Reproduce the lines below exactly as they are, starting with the line that contains "Given: Open the Organize dropdown menu" and ending with the line that contains "This screenshot has height=430, width=772.", both included.

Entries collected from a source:
++++++++++++++++++++
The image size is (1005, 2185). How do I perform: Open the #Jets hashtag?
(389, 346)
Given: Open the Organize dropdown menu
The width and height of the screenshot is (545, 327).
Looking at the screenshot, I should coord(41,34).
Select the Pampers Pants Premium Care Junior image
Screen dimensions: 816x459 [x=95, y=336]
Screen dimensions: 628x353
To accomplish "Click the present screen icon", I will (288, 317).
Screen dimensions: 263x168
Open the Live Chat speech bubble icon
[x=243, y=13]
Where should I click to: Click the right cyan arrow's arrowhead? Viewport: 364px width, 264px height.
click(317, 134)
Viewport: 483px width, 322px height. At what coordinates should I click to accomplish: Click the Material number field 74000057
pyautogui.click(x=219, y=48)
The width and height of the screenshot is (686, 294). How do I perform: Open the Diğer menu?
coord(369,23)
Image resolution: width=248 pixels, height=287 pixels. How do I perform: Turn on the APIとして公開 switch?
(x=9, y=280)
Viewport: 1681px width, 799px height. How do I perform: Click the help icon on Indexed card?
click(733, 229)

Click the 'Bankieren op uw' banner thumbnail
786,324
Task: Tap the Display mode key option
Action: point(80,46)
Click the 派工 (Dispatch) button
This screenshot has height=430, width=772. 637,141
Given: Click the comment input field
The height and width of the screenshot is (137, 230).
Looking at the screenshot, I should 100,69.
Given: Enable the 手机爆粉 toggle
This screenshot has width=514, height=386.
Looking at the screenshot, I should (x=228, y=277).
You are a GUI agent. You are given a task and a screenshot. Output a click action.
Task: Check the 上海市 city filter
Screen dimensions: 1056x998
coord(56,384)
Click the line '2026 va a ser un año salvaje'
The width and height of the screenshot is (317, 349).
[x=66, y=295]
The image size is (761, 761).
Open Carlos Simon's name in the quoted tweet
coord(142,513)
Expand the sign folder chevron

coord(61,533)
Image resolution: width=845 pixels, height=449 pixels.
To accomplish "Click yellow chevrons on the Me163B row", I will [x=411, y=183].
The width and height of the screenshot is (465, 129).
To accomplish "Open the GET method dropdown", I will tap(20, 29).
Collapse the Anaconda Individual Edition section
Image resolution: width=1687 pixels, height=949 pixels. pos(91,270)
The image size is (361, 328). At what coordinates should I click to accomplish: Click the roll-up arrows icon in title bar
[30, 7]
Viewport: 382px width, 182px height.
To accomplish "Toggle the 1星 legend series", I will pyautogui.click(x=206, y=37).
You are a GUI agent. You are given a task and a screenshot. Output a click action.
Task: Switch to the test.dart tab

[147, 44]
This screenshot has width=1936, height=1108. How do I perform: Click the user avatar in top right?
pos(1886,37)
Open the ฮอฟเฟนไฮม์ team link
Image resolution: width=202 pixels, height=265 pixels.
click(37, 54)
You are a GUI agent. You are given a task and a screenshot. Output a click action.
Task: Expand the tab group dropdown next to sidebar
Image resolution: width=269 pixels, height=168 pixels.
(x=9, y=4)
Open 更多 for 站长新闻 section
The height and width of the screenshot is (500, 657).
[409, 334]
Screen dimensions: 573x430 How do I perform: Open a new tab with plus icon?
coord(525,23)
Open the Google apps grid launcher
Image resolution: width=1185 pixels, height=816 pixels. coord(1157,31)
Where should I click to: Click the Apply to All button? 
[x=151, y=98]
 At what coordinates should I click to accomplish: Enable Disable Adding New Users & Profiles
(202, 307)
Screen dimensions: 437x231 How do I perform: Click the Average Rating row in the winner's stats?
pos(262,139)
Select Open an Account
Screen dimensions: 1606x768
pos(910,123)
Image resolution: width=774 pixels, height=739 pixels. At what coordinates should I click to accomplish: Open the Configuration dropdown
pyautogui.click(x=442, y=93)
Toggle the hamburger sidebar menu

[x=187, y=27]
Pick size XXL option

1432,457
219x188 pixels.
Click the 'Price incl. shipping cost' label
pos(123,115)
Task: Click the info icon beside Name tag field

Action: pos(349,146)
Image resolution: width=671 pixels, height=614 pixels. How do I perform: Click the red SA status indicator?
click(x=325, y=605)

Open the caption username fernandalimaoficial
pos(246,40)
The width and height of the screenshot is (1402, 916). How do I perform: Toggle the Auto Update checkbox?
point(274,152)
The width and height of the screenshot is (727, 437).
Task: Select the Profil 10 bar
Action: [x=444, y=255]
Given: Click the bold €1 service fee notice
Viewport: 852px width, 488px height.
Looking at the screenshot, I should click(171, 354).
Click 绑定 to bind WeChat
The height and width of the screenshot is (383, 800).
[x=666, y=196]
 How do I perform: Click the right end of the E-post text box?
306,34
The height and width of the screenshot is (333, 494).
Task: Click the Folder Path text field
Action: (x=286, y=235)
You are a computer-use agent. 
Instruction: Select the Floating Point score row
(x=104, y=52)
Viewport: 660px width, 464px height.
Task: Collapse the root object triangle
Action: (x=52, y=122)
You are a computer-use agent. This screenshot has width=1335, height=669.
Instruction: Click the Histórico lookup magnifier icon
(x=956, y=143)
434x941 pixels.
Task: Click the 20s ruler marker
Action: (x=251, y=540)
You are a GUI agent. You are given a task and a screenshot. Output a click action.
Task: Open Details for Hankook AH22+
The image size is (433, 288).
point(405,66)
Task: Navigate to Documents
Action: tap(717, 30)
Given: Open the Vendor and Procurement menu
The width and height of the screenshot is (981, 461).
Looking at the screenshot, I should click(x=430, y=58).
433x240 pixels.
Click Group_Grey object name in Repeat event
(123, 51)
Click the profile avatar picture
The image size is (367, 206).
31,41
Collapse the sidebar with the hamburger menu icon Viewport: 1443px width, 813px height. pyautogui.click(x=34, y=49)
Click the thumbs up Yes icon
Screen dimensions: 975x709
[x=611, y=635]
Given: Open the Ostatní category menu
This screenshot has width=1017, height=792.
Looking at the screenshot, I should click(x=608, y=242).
++++++++++++++++++++
#### RESPONSE
Given: Open the Organize dropdown menu
The width and height of the screenshot is (545, 327).
Looking at the screenshot, I should coord(41,34).
Select the Pampers Pants Premium Care Junior image
Screen dimensions: 816x459 [x=95, y=336]
Screen dimensions: 628x353
To accomplish "Click the present screen icon", I will (288, 317).
Screen dimensions: 263x168
Open the Live Chat speech bubble icon
[x=243, y=13]
Where should I click to: Click the right cyan arrow's arrowhead? Viewport: 364px width, 264px height.
click(317, 134)
Viewport: 483px width, 322px height. At what coordinates should I click to accomplish: Click the Material number field 74000057
pyautogui.click(x=219, y=48)
The width and height of the screenshot is (686, 294). How do I perform: Open the Diğer menu?
coord(369,23)
Image resolution: width=248 pixels, height=287 pixels. How do I perform: Turn on the APIとして公開 switch?
(x=9, y=280)
Viewport: 1681px width, 799px height. How do I perform: Click the help icon on Indexed card?
click(733, 229)

Click the 'Bankieren op uw' banner thumbnail
786,324
Task: Tap the Display mode key option
Action: point(80,46)
Click the 派工 (Dispatch) button
This screenshot has height=430, width=772. 637,141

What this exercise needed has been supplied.